━━━ PROVIDED INFORMATION

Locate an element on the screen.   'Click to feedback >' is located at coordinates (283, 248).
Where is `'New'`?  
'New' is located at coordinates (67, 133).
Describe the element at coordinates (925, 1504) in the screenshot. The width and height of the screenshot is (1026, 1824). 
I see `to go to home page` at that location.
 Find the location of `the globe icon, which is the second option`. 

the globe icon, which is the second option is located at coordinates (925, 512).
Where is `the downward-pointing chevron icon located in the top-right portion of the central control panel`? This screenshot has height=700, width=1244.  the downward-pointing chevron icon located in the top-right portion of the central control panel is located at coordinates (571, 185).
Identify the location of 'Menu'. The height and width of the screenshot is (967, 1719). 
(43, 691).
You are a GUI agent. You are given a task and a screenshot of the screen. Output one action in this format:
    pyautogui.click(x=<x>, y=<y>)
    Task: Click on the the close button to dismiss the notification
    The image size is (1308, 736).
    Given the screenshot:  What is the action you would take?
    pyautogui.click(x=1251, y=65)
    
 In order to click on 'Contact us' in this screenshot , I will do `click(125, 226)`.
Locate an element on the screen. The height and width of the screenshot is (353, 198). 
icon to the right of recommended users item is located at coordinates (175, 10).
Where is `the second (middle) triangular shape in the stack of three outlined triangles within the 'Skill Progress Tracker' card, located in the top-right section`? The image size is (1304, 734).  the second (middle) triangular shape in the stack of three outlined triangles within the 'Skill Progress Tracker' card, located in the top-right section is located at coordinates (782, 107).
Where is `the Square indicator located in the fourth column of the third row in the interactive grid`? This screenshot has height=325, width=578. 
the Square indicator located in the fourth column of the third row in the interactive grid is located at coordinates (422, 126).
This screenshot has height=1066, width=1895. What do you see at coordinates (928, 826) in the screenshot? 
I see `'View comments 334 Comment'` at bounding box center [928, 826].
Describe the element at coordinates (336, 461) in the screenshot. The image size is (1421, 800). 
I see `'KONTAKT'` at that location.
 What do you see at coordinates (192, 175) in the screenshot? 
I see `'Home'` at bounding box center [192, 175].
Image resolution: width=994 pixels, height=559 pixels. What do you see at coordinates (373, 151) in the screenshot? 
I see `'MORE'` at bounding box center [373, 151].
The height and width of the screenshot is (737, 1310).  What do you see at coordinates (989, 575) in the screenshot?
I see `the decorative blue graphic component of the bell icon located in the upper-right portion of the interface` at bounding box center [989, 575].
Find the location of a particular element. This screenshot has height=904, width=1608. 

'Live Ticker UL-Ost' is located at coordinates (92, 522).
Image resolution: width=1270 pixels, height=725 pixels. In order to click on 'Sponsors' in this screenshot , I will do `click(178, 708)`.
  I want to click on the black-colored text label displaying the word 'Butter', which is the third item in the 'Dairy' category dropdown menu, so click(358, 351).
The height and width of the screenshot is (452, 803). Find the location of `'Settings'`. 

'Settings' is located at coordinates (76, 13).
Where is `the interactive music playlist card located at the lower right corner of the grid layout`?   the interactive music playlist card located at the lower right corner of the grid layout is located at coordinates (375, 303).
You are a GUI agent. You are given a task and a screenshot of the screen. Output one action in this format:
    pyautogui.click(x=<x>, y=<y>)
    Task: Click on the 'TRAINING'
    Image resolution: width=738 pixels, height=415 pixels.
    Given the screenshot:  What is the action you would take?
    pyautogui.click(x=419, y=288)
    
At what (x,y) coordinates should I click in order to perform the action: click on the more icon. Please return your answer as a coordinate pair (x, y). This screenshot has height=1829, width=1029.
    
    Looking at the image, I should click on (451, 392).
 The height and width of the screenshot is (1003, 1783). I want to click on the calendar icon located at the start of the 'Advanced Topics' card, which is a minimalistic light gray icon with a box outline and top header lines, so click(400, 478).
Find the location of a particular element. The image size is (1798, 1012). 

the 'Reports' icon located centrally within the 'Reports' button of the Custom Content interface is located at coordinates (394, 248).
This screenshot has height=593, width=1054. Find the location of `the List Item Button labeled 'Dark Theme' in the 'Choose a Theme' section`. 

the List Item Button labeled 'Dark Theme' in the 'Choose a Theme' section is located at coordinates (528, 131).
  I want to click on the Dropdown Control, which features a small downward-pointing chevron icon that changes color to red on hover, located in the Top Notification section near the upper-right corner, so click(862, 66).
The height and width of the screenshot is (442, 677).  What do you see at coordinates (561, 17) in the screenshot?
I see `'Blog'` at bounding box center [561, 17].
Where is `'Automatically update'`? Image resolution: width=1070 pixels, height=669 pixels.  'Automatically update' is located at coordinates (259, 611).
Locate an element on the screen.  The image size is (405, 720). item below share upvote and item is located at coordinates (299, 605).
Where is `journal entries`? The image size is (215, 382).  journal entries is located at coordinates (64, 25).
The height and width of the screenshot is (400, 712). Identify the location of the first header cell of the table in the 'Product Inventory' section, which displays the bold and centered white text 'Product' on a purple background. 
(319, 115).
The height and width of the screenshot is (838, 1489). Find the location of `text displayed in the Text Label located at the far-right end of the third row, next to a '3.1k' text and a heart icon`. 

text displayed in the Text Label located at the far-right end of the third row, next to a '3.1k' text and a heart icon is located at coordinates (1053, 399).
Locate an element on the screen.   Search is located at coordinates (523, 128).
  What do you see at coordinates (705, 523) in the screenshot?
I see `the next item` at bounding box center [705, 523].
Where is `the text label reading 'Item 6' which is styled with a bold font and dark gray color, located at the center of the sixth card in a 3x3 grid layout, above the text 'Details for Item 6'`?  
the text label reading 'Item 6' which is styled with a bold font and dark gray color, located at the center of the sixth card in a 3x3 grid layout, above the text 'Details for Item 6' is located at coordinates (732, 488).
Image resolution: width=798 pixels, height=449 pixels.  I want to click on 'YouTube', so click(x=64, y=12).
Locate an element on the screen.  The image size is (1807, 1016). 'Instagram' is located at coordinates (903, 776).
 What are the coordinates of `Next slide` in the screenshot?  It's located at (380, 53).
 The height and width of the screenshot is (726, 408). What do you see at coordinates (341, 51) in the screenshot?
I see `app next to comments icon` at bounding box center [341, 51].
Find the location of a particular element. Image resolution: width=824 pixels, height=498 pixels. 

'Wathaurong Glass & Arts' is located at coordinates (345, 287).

━━━━━━

WHAT THE EXERCISE ASKS — Copy the entire listing above word for word, leaving out no line.

THE SOLUTION —
Locate an element on the screen.   'Click to feedback >' is located at coordinates (283, 248).
Where is `'New'`?  
'New' is located at coordinates (67, 133).
Describe the element at coordinates (925, 1504) in the screenshot. The width and height of the screenshot is (1026, 1824). 
I see `to go to home page` at that location.
 Find the location of `the globe icon, which is the second option`. 

the globe icon, which is the second option is located at coordinates (925, 512).
Where is `the downward-pointing chevron icon located in the top-right portion of the central control panel`? This screenshot has height=700, width=1244.  the downward-pointing chevron icon located in the top-right portion of the central control panel is located at coordinates (571, 185).
Identify the location of 'Menu'. The height and width of the screenshot is (967, 1719). 
(43, 691).
You are a GUI agent. You are given a task and a screenshot of the screen. Output one action in this format:
    pyautogui.click(x=<x>, y=<y>)
    Task: Click on the the close button to dismiss the notification
    The image size is (1308, 736).
    Given the screenshot:  What is the action you would take?
    pyautogui.click(x=1251, y=65)
    
 In order to click on 'Contact us' in this screenshot , I will do `click(125, 226)`.
Locate an element on the screen. The height and width of the screenshot is (353, 198). 
icon to the right of recommended users item is located at coordinates (175, 10).
Where is `the second (middle) triangular shape in the stack of three outlined triangles within the 'Skill Progress Tracker' card, located in the top-right section`? The image size is (1304, 734).  the second (middle) triangular shape in the stack of three outlined triangles within the 'Skill Progress Tracker' card, located in the top-right section is located at coordinates (782, 107).
Where is `the Square indicator located in the fourth column of the third row in the interactive grid`? This screenshot has height=325, width=578. 
the Square indicator located in the fourth column of the third row in the interactive grid is located at coordinates (422, 126).
This screenshot has height=1066, width=1895. What do you see at coordinates (928, 826) in the screenshot? 
I see `'View comments 334 Comment'` at bounding box center [928, 826].
Describe the element at coordinates (336, 461) in the screenshot. The image size is (1421, 800). 
I see `'KONTAKT'` at that location.
 What do you see at coordinates (192, 175) in the screenshot? 
I see `'Home'` at bounding box center [192, 175].
Image resolution: width=994 pixels, height=559 pixels. What do you see at coordinates (373, 151) in the screenshot? 
I see `'MORE'` at bounding box center [373, 151].
The height and width of the screenshot is (737, 1310).  What do you see at coordinates (989, 575) in the screenshot?
I see `the decorative blue graphic component of the bell icon located in the upper-right portion of the interface` at bounding box center [989, 575].
Find the location of a particular element. This screenshot has height=904, width=1608. 

'Live Ticker UL-Ost' is located at coordinates (92, 522).
Image resolution: width=1270 pixels, height=725 pixels. In order to click on 'Sponsors' in this screenshot , I will do `click(178, 708)`.
  I want to click on the black-colored text label displaying the word 'Butter', which is the third item in the 'Dairy' category dropdown menu, so click(358, 351).
The height and width of the screenshot is (452, 803). Find the location of `'Settings'`. 

'Settings' is located at coordinates (76, 13).
Where is `the interactive music playlist card located at the lower right corner of the grid layout`?   the interactive music playlist card located at the lower right corner of the grid layout is located at coordinates (375, 303).
You are a GUI agent. You are given a task and a screenshot of the screen. Output one action in this format:
    pyautogui.click(x=<x>, y=<y>)
    Task: Click on the 'TRAINING'
    Image resolution: width=738 pixels, height=415 pixels.
    Given the screenshot:  What is the action you would take?
    pyautogui.click(x=419, y=288)
    
At what (x,y) coordinates should I click in order to perform the action: click on the more icon. Please return your answer as a coordinate pair (x, y). This screenshot has height=1829, width=1029.
    
    Looking at the image, I should click on (451, 392).
 The height and width of the screenshot is (1003, 1783). I want to click on the calendar icon located at the start of the 'Advanced Topics' card, which is a minimalistic light gray icon with a box outline and top header lines, so click(400, 478).
Find the location of a particular element. The image size is (1798, 1012). 

the 'Reports' icon located centrally within the 'Reports' button of the Custom Content interface is located at coordinates (394, 248).
This screenshot has height=593, width=1054. Find the location of `the List Item Button labeled 'Dark Theme' in the 'Choose a Theme' section`. 

the List Item Button labeled 'Dark Theme' in the 'Choose a Theme' section is located at coordinates (528, 131).
  I want to click on the Dropdown Control, which features a small downward-pointing chevron icon that changes color to red on hover, located in the Top Notification section near the upper-right corner, so click(862, 66).
The height and width of the screenshot is (442, 677).  What do you see at coordinates (561, 17) in the screenshot?
I see `'Blog'` at bounding box center [561, 17].
Where is `'Automatically update'`? Image resolution: width=1070 pixels, height=669 pixels.  'Automatically update' is located at coordinates (259, 611).
Locate an element on the screen.  The image size is (405, 720). item below share upvote and item is located at coordinates (299, 605).
Where is `journal entries`? The image size is (215, 382).  journal entries is located at coordinates (64, 25).
The height and width of the screenshot is (400, 712). Identify the location of the first header cell of the table in the 'Product Inventory' section, which displays the bold and centered white text 'Product' on a purple background. 
(319, 115).
The height and width of the screenshot is (838, 1489). Find the location of `text displayed in the Text Label located at the far-right end of the third row, next to a '3.1k' text and a heart icon`. 

text displayed in the Text Label located at the far-right end of the third row, next to a '3.1k' text and a heart icon is located at coordinates (1053, 399).
Locate an element on the screen.   Search is located at coordinates (523, 128).
  What do you see at coordinates (705, 523) in the screenshot?
I see `the next item` at bounding box center [705, 523].
Where is `the text label reading 'Item 6' which is styled with a bold font and dark gray color, located at the center of the sixth card in a 3x3 grid layout, above the text 'Details for Item 6'`?  
the text label reading 'Item 6' which is styled with a bold font and dark gray color, located at the center of the sixth card in a 3x3 grid layout, above the text 'Details for Item 6' is located at coordinates (732, 488).
Image resolution: width=798 pixels, height=449 pixels.  I want to click on 'YouTube', so click(x=64, y=12).
Locate an element on the screen.  The image size is (1807, 1016). 'Instagram' is located at coordinates (903, 776).
 What are the coordinates of `Next slide` in the screenshot?  It's located at (380, 53).
 The height and width of the screenshot is (726, 408). What do you see at coordinates (341, 51) in the screenshot?
I see `app next to comments icon` at bounding box center [341, 51].
Find the location of a particular element. Image resolution: width=824 pixels, height=498 pixels. 

'Wathaurong Glass & Arts' is located at coordinates (345, 287).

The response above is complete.